Hampton will be taking the helm at Britain's biggest drugmaker at a testing time. GSK was hit last week by a record $489 million fine in China for bribing doctors and has warned on profits in 2014 due to weak sales of its core respiratory drugs.
He will join the board in January, become deputy chairman on April 1 and chairman with effect from Sept. 1, 2015 - or earlier if released from other commitments.
He will leave RBS during 2015 and the bank said the process for selecting his successor was being managed by the board's nominations committee.
A person close to the process had previously said that Hampton was set to be named as GSK's chairman this week.
Reuters reported on Monday that GSK was under pressure to make changes, including a possible early replacement of current Chairman Chris Gent, as a result of its problems, which have undermined investor confidence.
Gent, best-known for leading mobile phone company Vodafone during a period of rapid growth, has chaired GSK for nine years. He was due to retire by the end of 2015 and the drugmaker said it had been planning for his succession over the last two years.
Naming a new chairman may be seen as a sign that change is coming at GSK to address shareholder concerns over both the China affair and the company's recent poor financial performance.
As the new chairman, a key task for Hampton will be to steer the group back to sustainable growth and, in the long term, to find an eventual successor to Chief Executive Andrew Witty, who was appointed by Gent and has been in the job since 2008.
Witty has been viewed as a star manager for much of his six-year tenure but he has been damaged by the China scandal, which forced GSK to make an abject apology to the Chinese people last week.
Investors have become increasingly disillusioned with GSK's management in the past year and the company's shares have lagged badly.
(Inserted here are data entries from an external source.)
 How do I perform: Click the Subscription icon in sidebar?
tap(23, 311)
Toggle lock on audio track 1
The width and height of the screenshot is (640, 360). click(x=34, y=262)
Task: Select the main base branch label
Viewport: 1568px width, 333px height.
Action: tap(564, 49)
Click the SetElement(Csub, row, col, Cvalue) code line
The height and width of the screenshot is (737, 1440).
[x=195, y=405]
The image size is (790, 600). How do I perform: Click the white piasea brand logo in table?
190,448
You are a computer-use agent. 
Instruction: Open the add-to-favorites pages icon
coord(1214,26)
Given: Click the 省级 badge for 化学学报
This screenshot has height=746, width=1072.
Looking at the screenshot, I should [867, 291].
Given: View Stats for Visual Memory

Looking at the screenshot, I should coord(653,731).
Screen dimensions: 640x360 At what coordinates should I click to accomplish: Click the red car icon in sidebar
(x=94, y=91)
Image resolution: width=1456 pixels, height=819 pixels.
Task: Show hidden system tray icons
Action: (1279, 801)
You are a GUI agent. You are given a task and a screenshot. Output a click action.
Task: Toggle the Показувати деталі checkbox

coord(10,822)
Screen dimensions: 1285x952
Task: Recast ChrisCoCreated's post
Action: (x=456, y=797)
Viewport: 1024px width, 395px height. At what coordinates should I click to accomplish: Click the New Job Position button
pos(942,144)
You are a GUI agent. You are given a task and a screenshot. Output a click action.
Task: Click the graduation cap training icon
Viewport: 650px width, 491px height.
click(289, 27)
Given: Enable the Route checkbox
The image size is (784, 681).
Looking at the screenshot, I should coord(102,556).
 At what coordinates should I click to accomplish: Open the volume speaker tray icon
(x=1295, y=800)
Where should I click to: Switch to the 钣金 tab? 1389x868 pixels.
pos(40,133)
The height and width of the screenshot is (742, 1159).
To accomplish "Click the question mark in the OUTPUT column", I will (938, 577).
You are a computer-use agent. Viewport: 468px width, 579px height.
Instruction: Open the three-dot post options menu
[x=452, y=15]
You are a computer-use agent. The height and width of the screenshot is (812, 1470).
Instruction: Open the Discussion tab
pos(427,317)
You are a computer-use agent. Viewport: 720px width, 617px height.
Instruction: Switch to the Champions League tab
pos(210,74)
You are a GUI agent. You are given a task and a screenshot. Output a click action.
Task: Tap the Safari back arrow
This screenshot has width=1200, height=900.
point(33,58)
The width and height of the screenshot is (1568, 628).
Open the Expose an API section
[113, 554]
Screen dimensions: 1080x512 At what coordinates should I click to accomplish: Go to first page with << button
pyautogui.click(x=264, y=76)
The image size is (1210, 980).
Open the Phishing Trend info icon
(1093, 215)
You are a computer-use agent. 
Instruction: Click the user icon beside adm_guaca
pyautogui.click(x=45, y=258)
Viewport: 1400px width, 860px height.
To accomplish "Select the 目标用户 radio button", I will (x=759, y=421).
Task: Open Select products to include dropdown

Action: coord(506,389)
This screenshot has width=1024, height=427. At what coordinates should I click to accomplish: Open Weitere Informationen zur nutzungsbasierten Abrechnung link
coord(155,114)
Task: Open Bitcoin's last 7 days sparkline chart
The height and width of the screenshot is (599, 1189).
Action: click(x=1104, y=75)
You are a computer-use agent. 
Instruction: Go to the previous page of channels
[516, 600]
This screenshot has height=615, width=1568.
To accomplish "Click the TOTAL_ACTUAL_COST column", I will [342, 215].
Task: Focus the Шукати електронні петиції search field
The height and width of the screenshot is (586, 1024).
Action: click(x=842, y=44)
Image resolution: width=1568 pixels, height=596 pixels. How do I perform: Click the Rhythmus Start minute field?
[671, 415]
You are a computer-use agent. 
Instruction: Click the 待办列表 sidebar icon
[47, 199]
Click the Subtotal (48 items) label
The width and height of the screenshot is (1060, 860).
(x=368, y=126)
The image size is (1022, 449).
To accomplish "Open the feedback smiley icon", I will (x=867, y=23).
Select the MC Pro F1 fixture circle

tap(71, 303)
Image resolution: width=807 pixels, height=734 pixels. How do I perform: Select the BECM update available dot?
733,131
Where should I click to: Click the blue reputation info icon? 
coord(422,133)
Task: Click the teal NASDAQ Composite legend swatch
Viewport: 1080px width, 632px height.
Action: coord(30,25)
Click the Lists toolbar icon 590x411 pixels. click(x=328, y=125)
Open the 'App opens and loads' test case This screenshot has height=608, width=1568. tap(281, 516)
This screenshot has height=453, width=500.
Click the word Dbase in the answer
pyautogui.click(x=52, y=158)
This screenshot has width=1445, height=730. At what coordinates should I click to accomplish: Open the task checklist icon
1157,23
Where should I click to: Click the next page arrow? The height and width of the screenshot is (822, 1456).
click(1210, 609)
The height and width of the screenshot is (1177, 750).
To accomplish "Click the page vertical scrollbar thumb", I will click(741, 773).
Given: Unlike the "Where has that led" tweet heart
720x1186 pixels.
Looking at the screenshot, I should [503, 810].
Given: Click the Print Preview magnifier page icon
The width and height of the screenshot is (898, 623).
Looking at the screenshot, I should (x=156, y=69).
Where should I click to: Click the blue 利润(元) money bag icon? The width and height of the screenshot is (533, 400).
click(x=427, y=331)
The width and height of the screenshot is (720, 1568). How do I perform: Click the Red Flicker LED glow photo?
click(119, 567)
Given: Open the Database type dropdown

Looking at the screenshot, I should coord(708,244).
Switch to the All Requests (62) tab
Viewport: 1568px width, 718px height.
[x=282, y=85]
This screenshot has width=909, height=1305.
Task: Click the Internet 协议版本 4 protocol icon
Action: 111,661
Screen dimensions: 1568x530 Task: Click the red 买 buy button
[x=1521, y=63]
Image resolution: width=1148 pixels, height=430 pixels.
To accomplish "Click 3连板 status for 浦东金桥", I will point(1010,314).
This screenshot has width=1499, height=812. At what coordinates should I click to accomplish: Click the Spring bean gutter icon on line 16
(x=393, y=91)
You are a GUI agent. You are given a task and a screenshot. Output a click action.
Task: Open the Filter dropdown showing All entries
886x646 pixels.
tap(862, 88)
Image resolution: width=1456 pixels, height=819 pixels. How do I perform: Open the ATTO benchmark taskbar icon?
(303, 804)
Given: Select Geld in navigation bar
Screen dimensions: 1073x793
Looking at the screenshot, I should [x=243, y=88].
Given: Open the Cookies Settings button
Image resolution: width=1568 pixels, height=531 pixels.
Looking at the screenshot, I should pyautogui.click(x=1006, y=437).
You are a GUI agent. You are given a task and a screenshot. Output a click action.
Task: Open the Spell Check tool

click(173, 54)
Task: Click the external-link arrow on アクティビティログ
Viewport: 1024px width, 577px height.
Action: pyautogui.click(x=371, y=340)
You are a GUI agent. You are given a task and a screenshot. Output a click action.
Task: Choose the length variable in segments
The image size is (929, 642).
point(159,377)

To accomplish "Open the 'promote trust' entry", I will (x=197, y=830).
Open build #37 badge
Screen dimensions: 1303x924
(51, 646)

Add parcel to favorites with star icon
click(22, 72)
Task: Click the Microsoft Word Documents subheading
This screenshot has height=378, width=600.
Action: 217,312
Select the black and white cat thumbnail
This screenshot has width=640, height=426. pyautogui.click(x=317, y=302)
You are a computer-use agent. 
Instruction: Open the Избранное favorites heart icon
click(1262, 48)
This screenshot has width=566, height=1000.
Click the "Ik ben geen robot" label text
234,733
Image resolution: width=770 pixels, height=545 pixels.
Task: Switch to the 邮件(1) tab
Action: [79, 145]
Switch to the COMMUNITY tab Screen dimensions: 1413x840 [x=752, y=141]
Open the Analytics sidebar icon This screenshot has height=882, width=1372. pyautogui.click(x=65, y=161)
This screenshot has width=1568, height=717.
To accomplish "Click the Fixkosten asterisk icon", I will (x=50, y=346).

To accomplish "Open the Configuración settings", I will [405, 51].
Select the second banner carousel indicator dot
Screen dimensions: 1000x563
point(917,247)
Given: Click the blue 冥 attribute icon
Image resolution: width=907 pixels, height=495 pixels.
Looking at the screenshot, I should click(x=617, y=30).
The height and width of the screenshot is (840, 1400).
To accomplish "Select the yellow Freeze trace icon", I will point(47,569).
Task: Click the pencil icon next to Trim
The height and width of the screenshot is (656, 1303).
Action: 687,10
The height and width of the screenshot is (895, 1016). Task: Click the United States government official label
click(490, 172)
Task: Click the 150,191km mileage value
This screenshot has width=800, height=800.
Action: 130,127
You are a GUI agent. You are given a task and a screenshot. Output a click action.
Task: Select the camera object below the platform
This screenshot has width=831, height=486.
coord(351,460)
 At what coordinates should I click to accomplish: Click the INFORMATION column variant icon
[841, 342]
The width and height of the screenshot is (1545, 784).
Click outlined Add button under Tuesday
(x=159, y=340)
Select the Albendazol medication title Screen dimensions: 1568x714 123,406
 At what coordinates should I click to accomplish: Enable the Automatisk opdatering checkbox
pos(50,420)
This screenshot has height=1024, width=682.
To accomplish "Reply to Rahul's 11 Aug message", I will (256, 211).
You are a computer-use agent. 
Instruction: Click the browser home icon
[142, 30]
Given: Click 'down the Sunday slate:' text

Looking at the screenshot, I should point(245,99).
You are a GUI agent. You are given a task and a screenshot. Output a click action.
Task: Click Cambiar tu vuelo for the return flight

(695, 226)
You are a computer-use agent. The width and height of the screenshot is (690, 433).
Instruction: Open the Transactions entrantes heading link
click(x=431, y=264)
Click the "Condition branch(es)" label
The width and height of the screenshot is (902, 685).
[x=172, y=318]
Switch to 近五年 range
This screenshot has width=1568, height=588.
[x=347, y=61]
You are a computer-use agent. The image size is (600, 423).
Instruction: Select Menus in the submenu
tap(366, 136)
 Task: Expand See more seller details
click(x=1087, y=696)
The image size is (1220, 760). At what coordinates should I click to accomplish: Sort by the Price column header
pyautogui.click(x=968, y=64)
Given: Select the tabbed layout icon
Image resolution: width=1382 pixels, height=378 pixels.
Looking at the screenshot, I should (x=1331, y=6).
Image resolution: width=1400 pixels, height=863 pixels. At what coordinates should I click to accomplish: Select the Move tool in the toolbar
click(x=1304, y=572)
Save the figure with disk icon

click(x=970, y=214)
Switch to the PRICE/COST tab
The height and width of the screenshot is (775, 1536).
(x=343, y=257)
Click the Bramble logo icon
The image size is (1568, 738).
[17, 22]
While the European healthcare sector has risen by around a fifth this year on optimism over new drugs, GSK shares have lost 11 percent as forecasts for its sales and earnings have fallen.
Hampton has been chairman of RBS since 2009 when he was parachuted in to help rescue the bank following its 45 billion pounds ($74 billion) bailout during the financial crisis.
He has previously said that a chairman should typically serve between five and seven years at a listed company and is expected to stay at RBS until a successor is appointed, according to industry sources.
Hampton has led RBS, which is 80-percent owned by the British government, through a turbulent period of transition during which it shed assets worth 1 trillion pounds to rid itself of toxic loans built up during a period of aggressive lending in the run-up to the financial crisis.
However, the bank's attempts to return to health have been held back by the legacy of past misconduct, which included fines of $612 million for the fixing of benchmark interest rates and accusations over how it treated struggling small firms.
Hampton had hoped to oversee the start of RBS's return to full private ownership but that prospect is still seen to be several years away with its shares trading well below the price the government bought them at, leaving taxpayers sitting on a loss of 13 billion pounds.
Before RBS, Hampton chaired supermarket chain Sainsbury and was previously group finance director at Lloyds TSB, BT Group, BG Group, British Gas and British Steel.